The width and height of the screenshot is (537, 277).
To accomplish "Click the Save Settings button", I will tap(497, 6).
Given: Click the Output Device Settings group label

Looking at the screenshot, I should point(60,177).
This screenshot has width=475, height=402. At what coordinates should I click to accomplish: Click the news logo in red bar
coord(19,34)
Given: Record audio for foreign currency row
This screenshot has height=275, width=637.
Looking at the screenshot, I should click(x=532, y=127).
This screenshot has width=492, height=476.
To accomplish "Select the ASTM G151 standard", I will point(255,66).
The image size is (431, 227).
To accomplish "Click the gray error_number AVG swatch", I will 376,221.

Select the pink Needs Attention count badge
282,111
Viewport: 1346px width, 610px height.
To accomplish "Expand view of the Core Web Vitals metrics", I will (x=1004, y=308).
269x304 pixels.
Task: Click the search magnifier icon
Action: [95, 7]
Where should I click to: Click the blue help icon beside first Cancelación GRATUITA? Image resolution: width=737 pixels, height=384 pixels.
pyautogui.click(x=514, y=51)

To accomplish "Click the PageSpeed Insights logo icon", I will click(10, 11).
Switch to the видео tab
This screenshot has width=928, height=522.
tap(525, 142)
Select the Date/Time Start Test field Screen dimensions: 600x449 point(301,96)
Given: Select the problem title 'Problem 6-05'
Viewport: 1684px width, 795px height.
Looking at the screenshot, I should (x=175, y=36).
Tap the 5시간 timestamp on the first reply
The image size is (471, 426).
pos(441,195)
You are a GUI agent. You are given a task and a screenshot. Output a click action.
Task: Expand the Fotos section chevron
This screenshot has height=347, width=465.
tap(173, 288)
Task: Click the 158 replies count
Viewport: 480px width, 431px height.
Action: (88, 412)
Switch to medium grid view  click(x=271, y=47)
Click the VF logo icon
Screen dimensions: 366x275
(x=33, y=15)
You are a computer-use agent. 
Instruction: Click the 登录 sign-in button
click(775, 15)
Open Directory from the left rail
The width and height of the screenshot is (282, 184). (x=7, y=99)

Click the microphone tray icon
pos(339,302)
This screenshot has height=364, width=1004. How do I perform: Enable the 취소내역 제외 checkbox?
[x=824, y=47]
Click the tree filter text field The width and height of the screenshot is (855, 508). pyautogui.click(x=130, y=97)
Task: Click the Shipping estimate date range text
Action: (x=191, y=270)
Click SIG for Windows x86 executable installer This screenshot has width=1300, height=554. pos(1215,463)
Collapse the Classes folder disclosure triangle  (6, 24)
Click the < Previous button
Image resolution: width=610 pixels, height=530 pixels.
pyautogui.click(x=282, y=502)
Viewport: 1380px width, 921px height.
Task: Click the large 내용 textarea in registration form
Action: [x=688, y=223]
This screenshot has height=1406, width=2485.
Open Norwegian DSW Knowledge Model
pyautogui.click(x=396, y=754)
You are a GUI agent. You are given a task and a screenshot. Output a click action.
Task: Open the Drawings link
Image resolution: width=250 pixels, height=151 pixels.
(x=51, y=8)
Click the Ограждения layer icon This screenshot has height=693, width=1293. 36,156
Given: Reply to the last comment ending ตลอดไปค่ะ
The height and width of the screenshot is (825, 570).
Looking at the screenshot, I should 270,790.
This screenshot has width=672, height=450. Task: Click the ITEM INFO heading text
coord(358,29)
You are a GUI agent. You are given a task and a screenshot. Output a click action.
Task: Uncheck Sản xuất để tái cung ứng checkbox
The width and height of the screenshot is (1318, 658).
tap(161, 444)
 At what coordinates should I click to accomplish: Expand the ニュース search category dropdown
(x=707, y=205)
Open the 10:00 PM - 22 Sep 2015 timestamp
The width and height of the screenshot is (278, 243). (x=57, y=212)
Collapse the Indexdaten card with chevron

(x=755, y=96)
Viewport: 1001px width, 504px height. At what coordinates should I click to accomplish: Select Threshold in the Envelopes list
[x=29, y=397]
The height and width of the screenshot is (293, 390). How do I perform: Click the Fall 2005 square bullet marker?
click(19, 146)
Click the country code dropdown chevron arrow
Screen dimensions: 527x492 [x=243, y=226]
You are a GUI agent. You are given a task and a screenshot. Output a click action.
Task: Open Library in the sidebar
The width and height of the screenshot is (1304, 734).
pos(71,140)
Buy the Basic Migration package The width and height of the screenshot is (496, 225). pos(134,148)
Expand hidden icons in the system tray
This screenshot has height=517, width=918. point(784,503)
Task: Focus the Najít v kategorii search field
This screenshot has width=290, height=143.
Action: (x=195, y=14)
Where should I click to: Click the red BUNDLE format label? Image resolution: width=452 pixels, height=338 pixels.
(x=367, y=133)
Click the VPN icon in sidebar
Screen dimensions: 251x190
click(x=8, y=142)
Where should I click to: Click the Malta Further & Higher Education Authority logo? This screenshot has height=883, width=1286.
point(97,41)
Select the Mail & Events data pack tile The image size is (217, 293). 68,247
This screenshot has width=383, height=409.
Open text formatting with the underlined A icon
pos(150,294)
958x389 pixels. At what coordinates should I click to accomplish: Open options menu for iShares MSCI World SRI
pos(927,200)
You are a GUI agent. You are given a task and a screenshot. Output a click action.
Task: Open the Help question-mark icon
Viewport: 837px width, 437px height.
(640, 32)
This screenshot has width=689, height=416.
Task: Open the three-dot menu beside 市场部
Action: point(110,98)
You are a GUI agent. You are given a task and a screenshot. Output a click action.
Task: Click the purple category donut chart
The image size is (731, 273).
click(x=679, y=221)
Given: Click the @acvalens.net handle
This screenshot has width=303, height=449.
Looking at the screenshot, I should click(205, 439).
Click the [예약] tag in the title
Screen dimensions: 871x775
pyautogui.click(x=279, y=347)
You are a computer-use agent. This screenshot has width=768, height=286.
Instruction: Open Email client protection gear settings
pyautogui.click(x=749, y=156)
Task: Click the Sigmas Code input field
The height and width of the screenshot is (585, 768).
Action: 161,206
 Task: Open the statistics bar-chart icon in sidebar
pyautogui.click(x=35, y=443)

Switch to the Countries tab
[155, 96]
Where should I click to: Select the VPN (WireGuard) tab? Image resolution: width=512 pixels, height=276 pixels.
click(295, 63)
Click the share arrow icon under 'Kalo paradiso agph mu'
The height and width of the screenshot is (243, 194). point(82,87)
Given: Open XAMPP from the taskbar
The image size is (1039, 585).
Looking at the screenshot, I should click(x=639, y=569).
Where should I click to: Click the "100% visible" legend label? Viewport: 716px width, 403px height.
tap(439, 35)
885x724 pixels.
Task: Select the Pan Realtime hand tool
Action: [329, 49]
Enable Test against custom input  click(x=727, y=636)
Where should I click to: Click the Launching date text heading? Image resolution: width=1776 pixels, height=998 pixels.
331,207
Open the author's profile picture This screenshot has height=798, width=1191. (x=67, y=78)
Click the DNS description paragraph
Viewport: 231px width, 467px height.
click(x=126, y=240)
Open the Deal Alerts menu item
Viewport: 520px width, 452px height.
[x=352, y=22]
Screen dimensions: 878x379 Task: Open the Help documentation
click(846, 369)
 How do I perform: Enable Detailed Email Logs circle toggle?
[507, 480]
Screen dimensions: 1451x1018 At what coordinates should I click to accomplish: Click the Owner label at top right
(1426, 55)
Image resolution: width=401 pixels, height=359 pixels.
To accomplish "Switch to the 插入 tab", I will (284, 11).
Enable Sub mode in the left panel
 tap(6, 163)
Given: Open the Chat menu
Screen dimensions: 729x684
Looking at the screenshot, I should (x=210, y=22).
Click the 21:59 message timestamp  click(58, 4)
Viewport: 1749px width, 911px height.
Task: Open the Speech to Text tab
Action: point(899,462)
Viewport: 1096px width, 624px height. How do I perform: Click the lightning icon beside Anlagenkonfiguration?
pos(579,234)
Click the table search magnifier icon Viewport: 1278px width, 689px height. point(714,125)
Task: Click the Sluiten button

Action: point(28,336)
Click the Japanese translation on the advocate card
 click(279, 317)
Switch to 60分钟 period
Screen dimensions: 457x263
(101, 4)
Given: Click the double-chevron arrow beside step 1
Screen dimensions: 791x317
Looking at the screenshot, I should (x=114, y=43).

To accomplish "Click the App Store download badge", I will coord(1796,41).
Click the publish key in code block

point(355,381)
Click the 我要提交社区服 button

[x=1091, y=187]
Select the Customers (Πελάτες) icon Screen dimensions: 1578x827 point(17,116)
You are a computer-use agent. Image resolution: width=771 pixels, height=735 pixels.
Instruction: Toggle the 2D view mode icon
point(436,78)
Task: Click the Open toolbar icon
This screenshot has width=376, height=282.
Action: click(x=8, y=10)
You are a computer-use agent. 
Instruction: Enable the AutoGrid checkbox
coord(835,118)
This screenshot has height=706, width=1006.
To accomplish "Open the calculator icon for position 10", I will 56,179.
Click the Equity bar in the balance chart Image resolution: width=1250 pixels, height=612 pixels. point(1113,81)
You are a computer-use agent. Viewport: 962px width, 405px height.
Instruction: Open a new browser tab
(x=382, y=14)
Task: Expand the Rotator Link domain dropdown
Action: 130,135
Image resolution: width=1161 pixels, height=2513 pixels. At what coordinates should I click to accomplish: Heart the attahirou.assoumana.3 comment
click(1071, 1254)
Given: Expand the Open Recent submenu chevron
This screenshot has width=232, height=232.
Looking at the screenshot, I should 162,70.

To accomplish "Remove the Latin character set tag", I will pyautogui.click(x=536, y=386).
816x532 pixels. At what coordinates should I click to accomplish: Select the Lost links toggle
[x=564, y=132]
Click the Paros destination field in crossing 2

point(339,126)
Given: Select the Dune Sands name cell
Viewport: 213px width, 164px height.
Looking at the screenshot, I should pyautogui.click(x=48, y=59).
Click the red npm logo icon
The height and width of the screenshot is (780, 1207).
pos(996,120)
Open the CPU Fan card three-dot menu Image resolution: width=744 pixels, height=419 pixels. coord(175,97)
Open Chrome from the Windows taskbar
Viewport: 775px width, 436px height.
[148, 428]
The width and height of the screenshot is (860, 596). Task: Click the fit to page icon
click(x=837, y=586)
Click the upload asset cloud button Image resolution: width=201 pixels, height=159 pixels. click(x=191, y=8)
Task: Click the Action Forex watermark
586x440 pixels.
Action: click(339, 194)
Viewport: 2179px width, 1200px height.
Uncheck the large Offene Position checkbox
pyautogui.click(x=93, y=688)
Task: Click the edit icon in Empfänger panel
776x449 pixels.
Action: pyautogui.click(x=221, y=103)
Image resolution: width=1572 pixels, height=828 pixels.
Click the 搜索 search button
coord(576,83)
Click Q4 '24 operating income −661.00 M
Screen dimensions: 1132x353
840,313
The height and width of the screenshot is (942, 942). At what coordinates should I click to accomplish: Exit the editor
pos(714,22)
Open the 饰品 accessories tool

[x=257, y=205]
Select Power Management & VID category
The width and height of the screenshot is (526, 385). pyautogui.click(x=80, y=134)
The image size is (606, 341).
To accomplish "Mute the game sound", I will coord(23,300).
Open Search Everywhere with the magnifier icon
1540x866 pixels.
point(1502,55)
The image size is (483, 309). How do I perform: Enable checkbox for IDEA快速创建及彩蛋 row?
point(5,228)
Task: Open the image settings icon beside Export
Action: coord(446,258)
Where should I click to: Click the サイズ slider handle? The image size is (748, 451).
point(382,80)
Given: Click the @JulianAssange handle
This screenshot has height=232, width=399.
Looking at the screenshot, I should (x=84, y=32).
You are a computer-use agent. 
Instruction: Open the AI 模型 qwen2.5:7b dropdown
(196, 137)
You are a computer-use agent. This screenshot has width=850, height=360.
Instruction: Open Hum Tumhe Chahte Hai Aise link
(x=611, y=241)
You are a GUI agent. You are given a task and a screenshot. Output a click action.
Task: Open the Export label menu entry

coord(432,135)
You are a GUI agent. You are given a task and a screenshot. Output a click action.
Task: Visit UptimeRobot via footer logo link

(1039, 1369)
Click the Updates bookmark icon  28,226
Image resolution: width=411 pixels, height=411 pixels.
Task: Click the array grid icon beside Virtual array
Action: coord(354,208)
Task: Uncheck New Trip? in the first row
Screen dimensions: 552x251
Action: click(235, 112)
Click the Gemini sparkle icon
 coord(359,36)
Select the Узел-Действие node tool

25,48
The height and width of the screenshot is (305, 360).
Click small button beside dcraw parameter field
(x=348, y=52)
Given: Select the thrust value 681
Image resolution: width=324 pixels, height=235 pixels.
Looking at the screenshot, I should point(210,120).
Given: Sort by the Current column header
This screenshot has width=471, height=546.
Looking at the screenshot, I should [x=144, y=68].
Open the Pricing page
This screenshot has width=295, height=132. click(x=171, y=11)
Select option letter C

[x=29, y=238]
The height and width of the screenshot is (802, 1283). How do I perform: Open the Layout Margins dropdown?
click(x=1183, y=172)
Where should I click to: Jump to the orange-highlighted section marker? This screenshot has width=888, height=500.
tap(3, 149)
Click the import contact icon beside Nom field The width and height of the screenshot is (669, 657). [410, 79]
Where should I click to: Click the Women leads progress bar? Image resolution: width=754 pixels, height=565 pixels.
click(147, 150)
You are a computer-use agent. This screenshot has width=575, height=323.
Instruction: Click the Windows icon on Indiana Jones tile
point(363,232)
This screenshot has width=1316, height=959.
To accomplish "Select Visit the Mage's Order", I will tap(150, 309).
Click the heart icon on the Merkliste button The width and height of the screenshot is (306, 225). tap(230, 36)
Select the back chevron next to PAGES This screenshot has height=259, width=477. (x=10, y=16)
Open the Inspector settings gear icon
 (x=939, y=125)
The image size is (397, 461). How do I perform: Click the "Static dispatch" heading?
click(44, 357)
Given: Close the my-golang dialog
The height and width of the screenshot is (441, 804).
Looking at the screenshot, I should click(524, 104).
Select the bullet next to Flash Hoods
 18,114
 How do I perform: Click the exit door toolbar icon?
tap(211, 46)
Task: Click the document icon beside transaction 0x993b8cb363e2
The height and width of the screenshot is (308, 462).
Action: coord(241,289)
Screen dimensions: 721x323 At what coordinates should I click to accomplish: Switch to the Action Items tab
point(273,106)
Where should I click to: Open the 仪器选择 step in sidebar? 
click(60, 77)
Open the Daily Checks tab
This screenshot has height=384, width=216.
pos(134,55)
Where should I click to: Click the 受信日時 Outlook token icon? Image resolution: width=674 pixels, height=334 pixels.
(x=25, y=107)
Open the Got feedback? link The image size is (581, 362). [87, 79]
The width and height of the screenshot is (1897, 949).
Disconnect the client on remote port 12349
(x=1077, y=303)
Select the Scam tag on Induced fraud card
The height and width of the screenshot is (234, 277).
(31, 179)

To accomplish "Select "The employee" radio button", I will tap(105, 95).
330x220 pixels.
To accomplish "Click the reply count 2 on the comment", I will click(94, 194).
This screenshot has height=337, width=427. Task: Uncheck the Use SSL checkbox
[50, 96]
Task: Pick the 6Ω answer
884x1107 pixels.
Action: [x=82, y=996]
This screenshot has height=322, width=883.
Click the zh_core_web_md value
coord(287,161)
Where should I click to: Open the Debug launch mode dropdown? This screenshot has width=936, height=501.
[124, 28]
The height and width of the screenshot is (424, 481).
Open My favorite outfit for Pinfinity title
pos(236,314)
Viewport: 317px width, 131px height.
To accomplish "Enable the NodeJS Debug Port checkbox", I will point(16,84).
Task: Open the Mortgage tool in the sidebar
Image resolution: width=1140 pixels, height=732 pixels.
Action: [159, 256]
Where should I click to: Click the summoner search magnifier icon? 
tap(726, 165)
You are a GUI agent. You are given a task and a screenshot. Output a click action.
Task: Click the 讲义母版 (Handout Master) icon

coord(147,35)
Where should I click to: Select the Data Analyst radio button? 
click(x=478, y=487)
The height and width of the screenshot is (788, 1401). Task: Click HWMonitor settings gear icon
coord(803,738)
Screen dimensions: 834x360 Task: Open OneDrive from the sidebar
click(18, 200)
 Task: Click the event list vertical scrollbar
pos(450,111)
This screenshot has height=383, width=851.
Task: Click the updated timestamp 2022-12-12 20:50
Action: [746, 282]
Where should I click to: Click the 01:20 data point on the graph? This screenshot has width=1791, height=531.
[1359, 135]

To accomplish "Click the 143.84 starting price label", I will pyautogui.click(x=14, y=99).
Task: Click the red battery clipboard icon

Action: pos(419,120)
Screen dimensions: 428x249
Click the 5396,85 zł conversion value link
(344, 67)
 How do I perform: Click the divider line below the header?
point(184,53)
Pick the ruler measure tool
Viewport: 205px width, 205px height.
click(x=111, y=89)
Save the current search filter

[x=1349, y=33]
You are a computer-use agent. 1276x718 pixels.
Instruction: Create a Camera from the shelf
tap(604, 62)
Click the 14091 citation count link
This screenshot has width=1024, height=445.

▶ _SHORT EXERCISE_
Reproduce the records without changes, from the line containing "Screen dimensions: 721x323" through the line containing "coord(803,738)".

▶ _WRITTEN RESPONSE_
Screen dimensions: 721x323 At what coordinates should I click to accomplish: Switch to the Action Items tab
point(273,106)
Where should I click to: Open the 仪器选择 step in sidebar? 
click(60, 77)
Open the Daily Checks tab
This screenshot has height=384, width=216.
pos(134,55)
Where should I click to: Click the 受信日時 Outlook token icon? Image resolution: width=674 pixels, height=334 pixels.
(x=25, y=107)
Open the Got feedback? link The image size is (581, 362). [87, 79]
The width and height of the screenshot is (1897, 949).
Disconnect the client on remote port 12349
(x=1077, y=303)
Select the Scam tag on Induced fraud card
The height and width of the screenshot is (234, 277).
(31, 179)

To accomplish "Select "The employee" radio button", I will tap(105, 95).
330x220 pixels.
To accomplish "Click the reply count 2 on the comment", I will click(94, 194).
This screenshot has height=337, width=427. Task: Uncheck the Use SSL checkbox
[50, 96]
Task: Pick the 6Ω answer
884x1107 pixels.
Action: [x=82, y=996]
This screenshot has height=322, width=883.
Click the zh_core_web_md value
coord(287,161)
Where should I click to: Open the Debug launch mode dropdown? This screenshot has width=936, height=501.
[124, 28]
The height and width of the screenshot is (424, 481).
Open My favorite outfit for Pinfinity title
pos(236,314)
Viewport: 317px width, 131px height.
To accomplish "Enable the NodeJS Debug Port checkbox", I will point(16,84).
Task: Open the Mortgage tool in the sidebar
Image resolution: width=1140 pixels, height=732 pixels.
Action: [159, 256]
Where should I click to: Click the summoner search magnifier icon? 
tap(726, 165)
You are a GUI agent. You are given a task and a screenshot. Output a click action.
Task: Click the 讲义母版 (Handout Master) icon

coord(147,35)
Where should I click to: Select the Data Analyst radio button? 
click(x=478, y=487)
The height and width of the screenshot is (788, 1401). Task: Click HWMonitor settings gear icon
coord(803,738)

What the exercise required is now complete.